> _EXERCISE REQUIREMENTS_
Please reproduce the items below word for word, starting with the line containing "What do you see at coordinates (1612, 563)" and going on through the line containing "The height and width of the screenshot is (728, 2492).".

== == ==

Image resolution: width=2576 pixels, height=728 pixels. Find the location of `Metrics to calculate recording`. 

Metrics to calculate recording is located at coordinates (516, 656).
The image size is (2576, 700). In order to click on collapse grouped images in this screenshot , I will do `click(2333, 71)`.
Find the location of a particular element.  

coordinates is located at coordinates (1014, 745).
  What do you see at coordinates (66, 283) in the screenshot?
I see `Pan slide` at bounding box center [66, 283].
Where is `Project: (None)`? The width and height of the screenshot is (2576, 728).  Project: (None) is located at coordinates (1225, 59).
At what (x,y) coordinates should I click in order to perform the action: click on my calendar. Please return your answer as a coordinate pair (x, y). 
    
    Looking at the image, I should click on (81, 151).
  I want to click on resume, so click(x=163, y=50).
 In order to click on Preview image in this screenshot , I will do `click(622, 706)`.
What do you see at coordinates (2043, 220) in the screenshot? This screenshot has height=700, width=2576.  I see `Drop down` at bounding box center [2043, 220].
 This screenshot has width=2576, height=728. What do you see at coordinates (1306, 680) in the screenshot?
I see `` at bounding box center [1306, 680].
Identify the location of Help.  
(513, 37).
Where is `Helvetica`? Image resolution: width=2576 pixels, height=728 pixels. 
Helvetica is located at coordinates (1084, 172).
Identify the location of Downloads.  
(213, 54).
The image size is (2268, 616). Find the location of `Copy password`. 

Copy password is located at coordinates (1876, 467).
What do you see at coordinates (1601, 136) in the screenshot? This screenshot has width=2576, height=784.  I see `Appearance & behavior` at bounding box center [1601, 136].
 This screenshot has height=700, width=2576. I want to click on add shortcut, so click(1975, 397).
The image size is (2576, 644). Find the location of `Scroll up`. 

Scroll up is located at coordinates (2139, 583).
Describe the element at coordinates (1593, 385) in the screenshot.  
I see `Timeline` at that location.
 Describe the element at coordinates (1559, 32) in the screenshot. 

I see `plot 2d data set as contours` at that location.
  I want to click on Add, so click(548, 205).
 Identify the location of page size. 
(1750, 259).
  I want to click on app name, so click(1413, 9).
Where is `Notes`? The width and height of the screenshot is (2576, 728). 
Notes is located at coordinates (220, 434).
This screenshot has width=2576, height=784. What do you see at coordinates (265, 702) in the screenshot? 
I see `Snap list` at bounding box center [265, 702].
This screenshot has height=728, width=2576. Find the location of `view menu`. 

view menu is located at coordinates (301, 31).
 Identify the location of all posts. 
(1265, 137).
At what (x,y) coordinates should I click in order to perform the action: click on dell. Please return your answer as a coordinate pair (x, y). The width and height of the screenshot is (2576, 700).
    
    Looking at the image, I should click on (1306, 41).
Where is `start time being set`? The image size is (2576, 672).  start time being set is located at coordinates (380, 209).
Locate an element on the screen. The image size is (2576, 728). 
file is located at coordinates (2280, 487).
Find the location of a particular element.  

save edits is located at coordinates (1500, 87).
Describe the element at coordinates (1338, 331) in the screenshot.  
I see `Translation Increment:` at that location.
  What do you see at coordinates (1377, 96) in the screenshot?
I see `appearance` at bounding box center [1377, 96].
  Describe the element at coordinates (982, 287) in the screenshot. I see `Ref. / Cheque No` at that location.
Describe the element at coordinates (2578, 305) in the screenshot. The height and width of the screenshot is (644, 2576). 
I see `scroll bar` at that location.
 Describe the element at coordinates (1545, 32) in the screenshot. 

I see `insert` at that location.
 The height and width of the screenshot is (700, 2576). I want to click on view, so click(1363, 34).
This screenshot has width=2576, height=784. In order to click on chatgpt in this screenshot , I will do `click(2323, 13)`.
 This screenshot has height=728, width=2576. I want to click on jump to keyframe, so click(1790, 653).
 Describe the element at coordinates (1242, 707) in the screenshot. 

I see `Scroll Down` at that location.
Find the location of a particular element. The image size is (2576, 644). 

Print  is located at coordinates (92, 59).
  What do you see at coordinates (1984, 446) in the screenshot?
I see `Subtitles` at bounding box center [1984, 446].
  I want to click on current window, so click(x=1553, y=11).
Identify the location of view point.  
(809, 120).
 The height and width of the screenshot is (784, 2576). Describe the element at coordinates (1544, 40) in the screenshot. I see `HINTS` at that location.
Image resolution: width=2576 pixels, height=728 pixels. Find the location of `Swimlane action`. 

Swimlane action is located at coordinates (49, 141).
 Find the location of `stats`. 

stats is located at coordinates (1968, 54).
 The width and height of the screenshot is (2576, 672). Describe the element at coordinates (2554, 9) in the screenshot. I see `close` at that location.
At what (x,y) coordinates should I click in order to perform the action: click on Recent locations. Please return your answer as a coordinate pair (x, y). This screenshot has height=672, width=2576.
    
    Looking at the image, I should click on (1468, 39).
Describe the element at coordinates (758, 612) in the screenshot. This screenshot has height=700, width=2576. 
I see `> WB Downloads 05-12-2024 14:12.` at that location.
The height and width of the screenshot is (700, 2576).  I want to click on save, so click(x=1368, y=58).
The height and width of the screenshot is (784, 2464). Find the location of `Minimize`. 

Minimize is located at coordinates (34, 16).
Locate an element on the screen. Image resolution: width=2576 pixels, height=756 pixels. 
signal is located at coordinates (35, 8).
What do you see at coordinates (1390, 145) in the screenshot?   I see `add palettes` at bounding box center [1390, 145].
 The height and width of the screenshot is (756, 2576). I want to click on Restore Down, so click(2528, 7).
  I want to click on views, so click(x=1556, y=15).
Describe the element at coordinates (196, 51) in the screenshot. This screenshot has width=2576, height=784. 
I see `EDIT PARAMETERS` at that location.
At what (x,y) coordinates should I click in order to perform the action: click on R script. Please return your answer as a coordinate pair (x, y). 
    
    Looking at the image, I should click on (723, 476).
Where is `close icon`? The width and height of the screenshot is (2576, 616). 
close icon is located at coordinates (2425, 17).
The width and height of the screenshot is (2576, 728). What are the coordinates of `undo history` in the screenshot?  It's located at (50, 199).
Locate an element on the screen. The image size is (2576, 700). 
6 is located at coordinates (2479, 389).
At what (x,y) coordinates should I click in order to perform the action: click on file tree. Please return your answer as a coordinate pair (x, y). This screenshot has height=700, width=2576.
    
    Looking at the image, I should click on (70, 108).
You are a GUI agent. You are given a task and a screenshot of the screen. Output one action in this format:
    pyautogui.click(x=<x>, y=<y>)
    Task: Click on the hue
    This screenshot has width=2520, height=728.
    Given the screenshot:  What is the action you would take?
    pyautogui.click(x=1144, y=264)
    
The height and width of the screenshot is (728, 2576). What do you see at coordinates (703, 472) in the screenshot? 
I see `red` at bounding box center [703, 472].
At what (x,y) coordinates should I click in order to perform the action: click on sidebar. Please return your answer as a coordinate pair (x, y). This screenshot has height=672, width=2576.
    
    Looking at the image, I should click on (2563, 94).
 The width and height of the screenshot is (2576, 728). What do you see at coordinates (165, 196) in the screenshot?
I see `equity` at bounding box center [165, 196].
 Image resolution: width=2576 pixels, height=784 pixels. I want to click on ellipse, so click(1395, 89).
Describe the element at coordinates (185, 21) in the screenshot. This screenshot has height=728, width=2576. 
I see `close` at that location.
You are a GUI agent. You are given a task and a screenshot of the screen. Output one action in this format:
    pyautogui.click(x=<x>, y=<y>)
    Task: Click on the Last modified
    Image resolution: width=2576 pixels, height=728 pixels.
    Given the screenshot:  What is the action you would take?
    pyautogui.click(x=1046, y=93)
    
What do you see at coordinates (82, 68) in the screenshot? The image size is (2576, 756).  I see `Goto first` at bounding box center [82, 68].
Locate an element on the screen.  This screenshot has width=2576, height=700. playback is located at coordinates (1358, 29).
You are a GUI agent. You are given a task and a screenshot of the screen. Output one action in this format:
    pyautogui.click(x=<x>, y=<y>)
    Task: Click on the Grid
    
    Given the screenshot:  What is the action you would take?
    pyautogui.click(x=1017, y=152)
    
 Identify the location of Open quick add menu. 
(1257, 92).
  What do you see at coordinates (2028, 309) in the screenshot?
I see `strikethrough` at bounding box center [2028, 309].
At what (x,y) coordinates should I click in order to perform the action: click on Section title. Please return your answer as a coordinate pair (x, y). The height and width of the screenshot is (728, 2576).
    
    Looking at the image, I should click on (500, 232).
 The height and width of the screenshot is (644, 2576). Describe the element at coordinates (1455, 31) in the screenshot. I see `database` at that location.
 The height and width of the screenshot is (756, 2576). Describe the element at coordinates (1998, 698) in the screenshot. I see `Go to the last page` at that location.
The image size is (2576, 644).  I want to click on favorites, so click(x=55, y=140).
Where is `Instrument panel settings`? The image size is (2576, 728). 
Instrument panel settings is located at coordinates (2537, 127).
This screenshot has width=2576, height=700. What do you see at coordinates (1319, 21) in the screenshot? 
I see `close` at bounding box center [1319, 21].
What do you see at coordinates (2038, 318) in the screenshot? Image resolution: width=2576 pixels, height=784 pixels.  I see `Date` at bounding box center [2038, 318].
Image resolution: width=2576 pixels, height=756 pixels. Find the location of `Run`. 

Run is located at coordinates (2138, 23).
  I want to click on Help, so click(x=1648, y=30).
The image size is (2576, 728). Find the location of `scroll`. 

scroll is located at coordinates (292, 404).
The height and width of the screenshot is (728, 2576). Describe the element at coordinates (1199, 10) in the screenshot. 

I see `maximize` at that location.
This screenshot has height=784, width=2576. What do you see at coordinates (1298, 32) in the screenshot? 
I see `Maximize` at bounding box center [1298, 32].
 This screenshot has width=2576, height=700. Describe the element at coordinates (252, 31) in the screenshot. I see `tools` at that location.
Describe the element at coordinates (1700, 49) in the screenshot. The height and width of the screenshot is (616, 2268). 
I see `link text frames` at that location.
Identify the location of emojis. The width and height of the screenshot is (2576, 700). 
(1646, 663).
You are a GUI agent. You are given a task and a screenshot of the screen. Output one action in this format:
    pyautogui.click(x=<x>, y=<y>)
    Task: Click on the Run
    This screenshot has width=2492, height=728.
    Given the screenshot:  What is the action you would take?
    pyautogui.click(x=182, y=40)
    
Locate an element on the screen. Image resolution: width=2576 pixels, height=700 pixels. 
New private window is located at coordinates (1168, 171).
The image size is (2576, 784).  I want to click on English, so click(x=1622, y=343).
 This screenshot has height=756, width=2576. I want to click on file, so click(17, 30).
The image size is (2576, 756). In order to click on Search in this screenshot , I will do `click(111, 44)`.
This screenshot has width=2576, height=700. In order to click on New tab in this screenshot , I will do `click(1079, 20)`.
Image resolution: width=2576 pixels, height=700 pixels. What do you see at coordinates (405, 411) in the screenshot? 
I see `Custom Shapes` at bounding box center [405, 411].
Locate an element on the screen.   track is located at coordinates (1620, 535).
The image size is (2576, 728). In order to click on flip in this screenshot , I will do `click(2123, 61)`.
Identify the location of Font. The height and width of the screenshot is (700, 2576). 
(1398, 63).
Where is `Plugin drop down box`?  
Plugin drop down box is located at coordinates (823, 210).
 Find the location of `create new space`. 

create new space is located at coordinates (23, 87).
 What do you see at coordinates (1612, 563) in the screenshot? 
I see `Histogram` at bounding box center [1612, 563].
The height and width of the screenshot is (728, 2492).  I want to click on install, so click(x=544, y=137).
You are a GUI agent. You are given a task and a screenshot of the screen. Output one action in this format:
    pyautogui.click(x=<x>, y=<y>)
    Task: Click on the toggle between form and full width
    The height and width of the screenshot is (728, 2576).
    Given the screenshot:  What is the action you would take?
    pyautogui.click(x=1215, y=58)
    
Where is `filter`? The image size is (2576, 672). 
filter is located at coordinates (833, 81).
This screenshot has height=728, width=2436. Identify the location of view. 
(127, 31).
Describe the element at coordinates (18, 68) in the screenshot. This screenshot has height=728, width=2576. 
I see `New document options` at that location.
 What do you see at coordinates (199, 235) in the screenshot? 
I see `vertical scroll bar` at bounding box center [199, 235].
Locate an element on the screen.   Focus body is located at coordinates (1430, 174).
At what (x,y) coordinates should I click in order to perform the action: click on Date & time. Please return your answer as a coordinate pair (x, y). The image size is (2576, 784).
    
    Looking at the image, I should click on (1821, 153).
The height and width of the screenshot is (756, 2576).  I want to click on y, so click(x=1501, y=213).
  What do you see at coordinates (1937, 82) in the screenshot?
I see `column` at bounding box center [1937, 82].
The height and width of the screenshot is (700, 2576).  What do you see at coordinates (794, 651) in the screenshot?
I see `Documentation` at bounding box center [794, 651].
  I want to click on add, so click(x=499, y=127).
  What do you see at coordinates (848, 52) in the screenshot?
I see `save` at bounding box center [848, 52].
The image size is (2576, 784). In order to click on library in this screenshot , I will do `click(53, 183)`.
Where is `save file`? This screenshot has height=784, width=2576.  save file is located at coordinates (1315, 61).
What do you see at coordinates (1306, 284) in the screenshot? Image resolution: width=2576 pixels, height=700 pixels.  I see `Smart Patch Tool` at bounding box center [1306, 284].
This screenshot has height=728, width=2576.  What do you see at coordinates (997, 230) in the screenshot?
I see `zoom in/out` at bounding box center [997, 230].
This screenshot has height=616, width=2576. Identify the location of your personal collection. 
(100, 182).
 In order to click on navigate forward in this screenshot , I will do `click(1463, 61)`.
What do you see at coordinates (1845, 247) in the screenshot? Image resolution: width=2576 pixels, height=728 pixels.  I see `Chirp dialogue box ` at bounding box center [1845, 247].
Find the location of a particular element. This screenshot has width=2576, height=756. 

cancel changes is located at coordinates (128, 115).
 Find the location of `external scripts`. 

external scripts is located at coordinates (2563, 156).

== == ==

> _OUTPUT OF THE TASK_
 What do you see at coordinates (1612, 563) in the screenshot? 
I see `Histogram` at bounding box center [1612, 563].
The height and width of the screenshot is (728, 2492).  I want to click on install, so click(x=544, y=137).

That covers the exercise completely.